# Disabling IRQ#9

## binary.root

Hi guys.

Help please deal with the following problem.

When run gentoo. Reports on Disabling IRQ # 9. At this stage stops downloading for 30-40 seconds. And after downloading is normal.

dmesg report

 *Quote:*   

> 
> 
> [drm] radeon: irq initialized.
> 
> [drm] GART: num cpu pages 131072, num gpu pages 131072
> ...

 

lspci 

 *Quote:*   

> 
> 
> 00:00.0 Host bridge: Advanced Micro Devices [AMD] RS780 Host Bridge
> 
> 00:01.0 PCI bridge: Toshiba America Info Systems Device 9602
> ...

 

Regards Nazar.

----------

## NeddySeagoon

binary.root,

Welcome to Gentoo,

What is your IRQ9 used for, whatever it is either won't work at all or won't work properly with the IRQ disabled.  They may be nothing there too.

Please post your /proc/interrupts

The 

```
nobody cared
```

means that an IRQ9 happened but ho interrupt handler could be found to service the request.

There are some kernel and sometimes some BIOS options to fix this but lets see if its a real interrupt first.

----------

## binary.root

Thanks for the welcome.

Here is my proc / interrupts

 *Quote:*   

> 
> 
>          CPU0       CPU1       
> 
>   0:         25          2   IO-APIC-edge      timer
> ...

 

Regards Nazar.

----------

## NeddySeagoon

binary.root

```
9: 100 99901 IO-APIC-fasteoi acpi 
```

Tats thermal monitoring, power control, fan speed and the like. Everythng else will work normally but your system may overheat.

Put  irqpoll on the kernel line in grub meanwhile.  This is a slowdown all round but it gets your acpi interrupts working again by polling, which is much slower and more CPU intensive.

Please put your kernel .config file onto a pastebin site.  It has some options for dealing with things like this.  There are also other kernel command line options you can try. 

Read  /usr/src/linux/Documentation/kernel-parameters.txt

The very last thing to do is to flash your BIOS with an update - but there is no way to tell if that will help or not.

----------

## binary.root

Sorry that instantly not answer.

So really my CPU operating temperature is +82-89 C.

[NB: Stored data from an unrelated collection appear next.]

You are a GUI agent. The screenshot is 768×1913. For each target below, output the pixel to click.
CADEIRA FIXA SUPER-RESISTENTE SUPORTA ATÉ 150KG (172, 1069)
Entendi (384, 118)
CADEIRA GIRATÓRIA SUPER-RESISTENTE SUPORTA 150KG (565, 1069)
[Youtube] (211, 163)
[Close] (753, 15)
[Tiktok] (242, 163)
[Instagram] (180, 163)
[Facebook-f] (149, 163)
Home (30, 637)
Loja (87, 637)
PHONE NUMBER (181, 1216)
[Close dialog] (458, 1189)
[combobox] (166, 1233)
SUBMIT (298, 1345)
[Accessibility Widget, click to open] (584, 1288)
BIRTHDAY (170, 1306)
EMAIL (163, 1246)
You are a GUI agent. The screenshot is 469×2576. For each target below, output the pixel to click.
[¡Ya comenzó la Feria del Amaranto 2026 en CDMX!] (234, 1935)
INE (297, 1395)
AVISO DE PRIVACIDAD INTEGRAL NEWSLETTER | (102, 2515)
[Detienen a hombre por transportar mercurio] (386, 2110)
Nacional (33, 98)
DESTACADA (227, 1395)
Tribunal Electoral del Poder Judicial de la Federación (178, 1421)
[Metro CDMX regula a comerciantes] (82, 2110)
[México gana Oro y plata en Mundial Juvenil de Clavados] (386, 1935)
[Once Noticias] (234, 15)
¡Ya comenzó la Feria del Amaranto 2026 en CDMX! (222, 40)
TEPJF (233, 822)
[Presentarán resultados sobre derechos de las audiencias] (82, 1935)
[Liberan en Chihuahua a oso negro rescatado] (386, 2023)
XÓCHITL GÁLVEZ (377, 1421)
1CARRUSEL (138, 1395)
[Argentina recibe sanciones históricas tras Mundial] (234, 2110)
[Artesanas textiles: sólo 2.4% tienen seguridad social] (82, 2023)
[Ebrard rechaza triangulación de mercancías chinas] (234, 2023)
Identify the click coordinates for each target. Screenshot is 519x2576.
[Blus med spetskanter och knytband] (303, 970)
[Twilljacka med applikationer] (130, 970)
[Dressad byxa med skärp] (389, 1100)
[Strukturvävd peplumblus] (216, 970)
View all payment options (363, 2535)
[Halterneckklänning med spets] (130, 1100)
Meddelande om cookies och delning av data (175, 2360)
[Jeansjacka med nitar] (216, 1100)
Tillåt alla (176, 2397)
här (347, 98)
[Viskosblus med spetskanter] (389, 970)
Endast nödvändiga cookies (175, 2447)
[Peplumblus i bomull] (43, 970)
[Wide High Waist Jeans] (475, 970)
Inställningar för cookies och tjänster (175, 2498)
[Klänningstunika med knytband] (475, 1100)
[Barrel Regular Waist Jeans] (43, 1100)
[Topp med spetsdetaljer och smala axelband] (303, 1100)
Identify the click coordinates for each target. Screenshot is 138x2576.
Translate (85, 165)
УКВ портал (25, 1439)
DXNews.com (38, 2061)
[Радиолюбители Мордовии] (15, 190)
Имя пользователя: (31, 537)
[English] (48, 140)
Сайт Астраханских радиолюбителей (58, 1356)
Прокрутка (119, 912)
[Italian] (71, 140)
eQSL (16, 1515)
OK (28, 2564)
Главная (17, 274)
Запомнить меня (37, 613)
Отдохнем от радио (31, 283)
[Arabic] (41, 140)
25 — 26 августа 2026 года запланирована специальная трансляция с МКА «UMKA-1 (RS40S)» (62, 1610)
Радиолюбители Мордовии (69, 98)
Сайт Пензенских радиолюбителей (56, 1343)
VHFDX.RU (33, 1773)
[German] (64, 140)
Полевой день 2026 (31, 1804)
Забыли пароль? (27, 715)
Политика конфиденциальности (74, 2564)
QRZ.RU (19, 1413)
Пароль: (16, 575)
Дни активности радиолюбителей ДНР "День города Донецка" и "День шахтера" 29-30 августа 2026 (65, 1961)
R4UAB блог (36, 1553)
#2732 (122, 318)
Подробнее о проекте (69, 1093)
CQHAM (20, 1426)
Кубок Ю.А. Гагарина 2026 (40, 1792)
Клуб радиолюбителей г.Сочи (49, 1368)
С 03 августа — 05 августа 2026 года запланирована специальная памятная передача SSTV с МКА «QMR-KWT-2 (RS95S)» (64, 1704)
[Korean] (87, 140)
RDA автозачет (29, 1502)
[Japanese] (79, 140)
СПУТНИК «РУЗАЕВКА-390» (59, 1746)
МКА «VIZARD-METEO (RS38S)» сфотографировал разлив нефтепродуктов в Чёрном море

A critical point is 105 C.

Try to revise irqpool. Also tried acpi = noirq, acpi = strict, pci = noacpi.

None of the above written not helped.

My configuration kernel.

http://pastebin.com/vDhhWAkw

Dmesg in full.

http://pastebin.com/tc4hrYpu

Regards Nazar.

----------

## NeddySeagoon

binary.root,

A few things.

Your dmesg is truncated because your kernel ring buffer is too small.  You set this in the kernel with the option

```
 (18) Kernel log buffer size (16 => 64KB, 17 => 128KB)
```

 Note that each increment doubles the buffer size so my 18 allocates 256k. 

There is nothing obvious in your kernel or dmesg related to your IRQ 9 issue.  However, you should fix

```
 r600_cp: Failed to load firmware "radeon/R600_rlc.bin"

[drm:r600_startup] *ERROR* Failed to load firmware!

radeon 0000:01:05.0: disabling GPU acceleration
```

as you are missing some of the functionality of your graphics card.

As you have set 

```
CONFIG_DRM_RADEON=y

CONFIG_DRM_RADEON_KMS=y
```

the firmware needs to be built into your kernel too.

We cannot tell your CPU operating temperatue - only that ACPI interrupts are not working so you have no control.  It may be the fan is switched hard on, as that would be safeand the ACPI control then turns it down. 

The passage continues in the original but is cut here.